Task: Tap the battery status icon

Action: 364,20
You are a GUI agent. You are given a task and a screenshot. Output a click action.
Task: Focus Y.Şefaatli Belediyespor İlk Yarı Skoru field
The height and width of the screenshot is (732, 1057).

+===+

■ **WHAT TO PRODUCE**: Pull out all lines from the listing that contain the string "screenshot".

■ **WRITTEN ANSWER**:
You are a GUI agent. You are given a task and a screenshot. Output a click action.
The height and width of the screenshot is (732, 1057).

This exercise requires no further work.